On May 18, 2026, Anthropic acquired Stainless — the startup whose software automatically generated and maintained the official client SDKs for OpenAI, Google, Cloudflare, and dozens of other AI providers. TechCrunch reported the deal exceeded $300 million, citing The Information. As of the same day, Stainless wound down all hosted products. No new SDKs will be generated through Stainless for any non-Anthropic customer. According to Stainless’s own announcement, roughly a quarter of the world’s professional developers have used an SDK or documentation site Stainless generated. The team and tooling are now exclusively Anthropic’s.

What Changes for Operators Building on AI APIs?

The immediate impact on your existing integrations is limited. If your engineering team uses an OpenAI, Google, or Cloudflare SDK that Stainless generated, those SDKs work today, and you own them outright. The issue is forward maintenance: the automated pipeline that kept SDKs in sync with upstream API changes no longer exists for non-Anthropic customers. When your AI provider updates its API, the old workflow of regenerating an updated SDK through Stainless is gone. Your team will need to maintain manually or migrate to an alternative like Speakeasy.

The structural signal matters more than the immediate inconvenience. Stainless also built the leading toolchain for Model Context Protocol (MCP) servers — the connectivity layer for AI agents.
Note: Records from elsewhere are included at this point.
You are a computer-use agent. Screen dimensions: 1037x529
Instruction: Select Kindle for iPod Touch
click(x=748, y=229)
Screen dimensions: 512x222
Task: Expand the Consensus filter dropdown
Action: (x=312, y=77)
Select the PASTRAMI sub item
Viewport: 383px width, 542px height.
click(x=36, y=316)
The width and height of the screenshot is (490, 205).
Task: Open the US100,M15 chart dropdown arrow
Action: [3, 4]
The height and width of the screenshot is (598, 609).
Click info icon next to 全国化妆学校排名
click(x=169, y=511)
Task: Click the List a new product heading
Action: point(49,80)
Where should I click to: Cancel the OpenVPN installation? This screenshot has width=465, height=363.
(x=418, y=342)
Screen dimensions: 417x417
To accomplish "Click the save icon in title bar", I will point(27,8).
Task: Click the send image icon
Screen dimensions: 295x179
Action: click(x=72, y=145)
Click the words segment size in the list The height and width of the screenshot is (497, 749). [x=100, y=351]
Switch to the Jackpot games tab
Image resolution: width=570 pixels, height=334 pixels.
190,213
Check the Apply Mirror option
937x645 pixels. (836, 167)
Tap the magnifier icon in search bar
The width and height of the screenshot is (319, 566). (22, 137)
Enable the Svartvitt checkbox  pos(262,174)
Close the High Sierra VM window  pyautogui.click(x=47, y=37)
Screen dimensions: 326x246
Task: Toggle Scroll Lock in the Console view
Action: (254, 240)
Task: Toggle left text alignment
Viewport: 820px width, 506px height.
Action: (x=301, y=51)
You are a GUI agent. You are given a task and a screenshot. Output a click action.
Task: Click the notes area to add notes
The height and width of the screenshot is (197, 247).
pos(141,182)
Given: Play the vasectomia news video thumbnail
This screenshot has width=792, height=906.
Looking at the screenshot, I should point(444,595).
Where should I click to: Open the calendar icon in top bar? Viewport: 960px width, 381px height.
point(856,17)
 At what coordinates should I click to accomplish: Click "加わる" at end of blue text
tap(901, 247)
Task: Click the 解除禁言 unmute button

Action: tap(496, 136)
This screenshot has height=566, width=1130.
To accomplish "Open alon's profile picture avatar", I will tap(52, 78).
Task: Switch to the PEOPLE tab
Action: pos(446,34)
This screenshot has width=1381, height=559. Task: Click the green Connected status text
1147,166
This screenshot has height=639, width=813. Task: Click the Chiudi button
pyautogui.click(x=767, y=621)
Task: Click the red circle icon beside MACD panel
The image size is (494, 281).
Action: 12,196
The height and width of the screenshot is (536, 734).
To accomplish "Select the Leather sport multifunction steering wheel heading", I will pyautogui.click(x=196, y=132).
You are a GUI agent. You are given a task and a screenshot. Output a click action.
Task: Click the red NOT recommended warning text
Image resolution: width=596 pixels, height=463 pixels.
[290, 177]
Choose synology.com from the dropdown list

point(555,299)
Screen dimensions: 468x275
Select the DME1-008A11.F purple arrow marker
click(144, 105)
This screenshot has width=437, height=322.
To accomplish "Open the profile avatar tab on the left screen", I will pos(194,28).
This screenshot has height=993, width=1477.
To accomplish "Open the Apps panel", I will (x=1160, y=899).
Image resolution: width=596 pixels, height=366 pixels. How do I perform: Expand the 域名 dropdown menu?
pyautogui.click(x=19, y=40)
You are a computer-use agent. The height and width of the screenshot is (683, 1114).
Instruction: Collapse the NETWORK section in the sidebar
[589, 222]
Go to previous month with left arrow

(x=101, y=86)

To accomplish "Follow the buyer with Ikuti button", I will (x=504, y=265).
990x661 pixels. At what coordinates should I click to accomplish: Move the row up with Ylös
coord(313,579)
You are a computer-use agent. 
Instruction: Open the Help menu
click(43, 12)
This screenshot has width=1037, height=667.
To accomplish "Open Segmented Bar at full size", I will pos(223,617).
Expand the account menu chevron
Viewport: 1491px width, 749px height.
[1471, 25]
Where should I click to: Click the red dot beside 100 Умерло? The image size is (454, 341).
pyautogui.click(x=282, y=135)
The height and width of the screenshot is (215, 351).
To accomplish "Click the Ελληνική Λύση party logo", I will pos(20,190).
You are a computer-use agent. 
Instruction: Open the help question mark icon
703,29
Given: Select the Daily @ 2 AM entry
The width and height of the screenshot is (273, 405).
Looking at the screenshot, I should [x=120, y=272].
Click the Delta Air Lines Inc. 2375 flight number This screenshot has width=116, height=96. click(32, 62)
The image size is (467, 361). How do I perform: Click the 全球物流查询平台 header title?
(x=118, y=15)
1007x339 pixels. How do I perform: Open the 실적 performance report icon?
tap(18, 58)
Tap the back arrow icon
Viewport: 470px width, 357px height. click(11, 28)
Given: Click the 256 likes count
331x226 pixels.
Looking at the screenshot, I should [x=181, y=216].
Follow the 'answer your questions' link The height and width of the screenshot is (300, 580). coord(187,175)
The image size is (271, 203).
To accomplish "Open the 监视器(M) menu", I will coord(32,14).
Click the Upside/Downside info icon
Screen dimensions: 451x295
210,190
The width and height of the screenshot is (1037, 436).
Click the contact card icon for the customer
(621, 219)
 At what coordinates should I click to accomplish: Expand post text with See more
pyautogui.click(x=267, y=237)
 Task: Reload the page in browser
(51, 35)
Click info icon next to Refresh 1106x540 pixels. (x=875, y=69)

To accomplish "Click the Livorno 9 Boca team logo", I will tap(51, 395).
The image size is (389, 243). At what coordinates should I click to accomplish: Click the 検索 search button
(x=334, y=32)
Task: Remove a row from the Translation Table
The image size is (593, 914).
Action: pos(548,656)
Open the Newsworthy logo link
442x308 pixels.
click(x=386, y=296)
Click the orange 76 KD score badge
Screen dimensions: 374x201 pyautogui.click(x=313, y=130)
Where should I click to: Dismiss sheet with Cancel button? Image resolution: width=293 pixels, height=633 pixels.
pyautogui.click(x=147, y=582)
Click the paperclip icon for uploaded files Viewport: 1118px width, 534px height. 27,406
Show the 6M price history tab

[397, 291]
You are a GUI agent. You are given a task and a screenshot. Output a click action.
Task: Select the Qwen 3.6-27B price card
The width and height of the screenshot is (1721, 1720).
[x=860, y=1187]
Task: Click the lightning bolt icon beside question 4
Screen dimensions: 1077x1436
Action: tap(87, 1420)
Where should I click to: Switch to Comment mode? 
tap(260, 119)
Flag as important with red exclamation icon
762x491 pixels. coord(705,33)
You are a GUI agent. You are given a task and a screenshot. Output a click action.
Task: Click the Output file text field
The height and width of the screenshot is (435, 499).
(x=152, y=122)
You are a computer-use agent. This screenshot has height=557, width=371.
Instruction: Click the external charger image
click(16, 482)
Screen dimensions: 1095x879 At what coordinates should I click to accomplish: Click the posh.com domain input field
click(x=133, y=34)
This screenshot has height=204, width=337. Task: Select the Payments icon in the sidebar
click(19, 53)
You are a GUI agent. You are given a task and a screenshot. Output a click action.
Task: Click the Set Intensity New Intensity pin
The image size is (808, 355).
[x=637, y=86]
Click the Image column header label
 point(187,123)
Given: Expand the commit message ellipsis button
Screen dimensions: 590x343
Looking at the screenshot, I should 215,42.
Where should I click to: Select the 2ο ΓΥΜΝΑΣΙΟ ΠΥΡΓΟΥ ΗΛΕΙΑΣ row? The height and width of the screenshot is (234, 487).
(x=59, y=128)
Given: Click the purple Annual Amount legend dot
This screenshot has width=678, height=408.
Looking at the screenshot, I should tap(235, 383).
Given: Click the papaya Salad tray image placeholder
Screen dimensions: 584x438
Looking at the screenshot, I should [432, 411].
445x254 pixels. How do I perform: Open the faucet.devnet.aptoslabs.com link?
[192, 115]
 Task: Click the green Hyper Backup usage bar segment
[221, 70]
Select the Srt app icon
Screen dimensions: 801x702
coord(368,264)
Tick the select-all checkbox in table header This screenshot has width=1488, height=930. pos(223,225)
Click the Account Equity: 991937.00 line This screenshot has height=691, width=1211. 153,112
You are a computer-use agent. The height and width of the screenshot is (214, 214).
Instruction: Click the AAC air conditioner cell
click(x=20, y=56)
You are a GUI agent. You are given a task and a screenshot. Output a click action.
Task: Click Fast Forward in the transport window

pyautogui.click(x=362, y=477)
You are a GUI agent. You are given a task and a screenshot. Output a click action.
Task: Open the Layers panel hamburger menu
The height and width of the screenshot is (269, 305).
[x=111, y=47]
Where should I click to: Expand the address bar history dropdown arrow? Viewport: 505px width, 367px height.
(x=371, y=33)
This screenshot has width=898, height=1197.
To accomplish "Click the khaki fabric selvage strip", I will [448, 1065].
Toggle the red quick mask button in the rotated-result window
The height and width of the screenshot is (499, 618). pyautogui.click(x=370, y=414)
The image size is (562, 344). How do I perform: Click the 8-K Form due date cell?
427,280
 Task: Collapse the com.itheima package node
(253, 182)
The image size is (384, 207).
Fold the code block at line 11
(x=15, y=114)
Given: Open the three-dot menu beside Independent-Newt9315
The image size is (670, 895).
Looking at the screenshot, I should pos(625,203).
Anthropic created MCP as an open standard and now owns the primary tooling to implement it. Open standard plus proprietary tooling is a meaningfully different risk profile than a fully open stack.

This follows last week’s Microsoft/Claude Code story exactly: the tooling layer of AI development is consolidating fast, and model vendors are making the infrastructure decisions that determine your integration options — with or without advance notice.

What Should Operators Ask Their Vendors Now?

Recommendation: ask sharper vendor questions.

Your existing SDKs are not breaking — but your next AI platform evaluation should include tooling-layer questions you may not have asked before:

  • Which SDKs in our stack were Stainless-generated? Check SDKs from OpenAI, Google, Cloudflare, Replicate, or Runway for Stainless attribution in the README or license file.
  • What is our maintenance plan for those SDKs? Options are manual maintenance, migration to Speakeasy or similar, or direct HTTP calls. None are urgent, but all require a decision before the next upstream API change.
  • If a provider controls both the MCP standard and the dominant MCP tooling, what does vendor neutrality actually look like? Ask for specifics on interoperability commitments, not just open-standard reassurances.

Watch for: whether OpenAI or Google respond by acquiring or building competing SDK infrastructure; and whether Anthropic’s MCP tooling ownership translates into measurable developer-onboarding advantages in the next round of enterprise AI platform evaluations.


FAQ

Does Anthropic acquiring Stainless break existing SDKs built by other companies?

No. SDKs already generated through Stainless continue to work. Existing customers own their generated SDKs outright and can modify and extend them freely. The change is that the hosted generator — used to keep SDKs current as APIs change — is no longer available to non-Anthropic customers going forward.

Is MCP still a neutral open standard now that Anthropic controls the leading MCP tooling?

The MCP specification remains openly published and available to any developer or vendor. But controlling the primary tooling for generating MCP servers gives Anthropic an onboarding speed and ecosystem-momentum advantage. Operators should treat “open standard, proprietary tooling” as a nuanced vendor relationship — worth flagging in your AI platform due diligence, not a lock-in crisis requiring immediate action.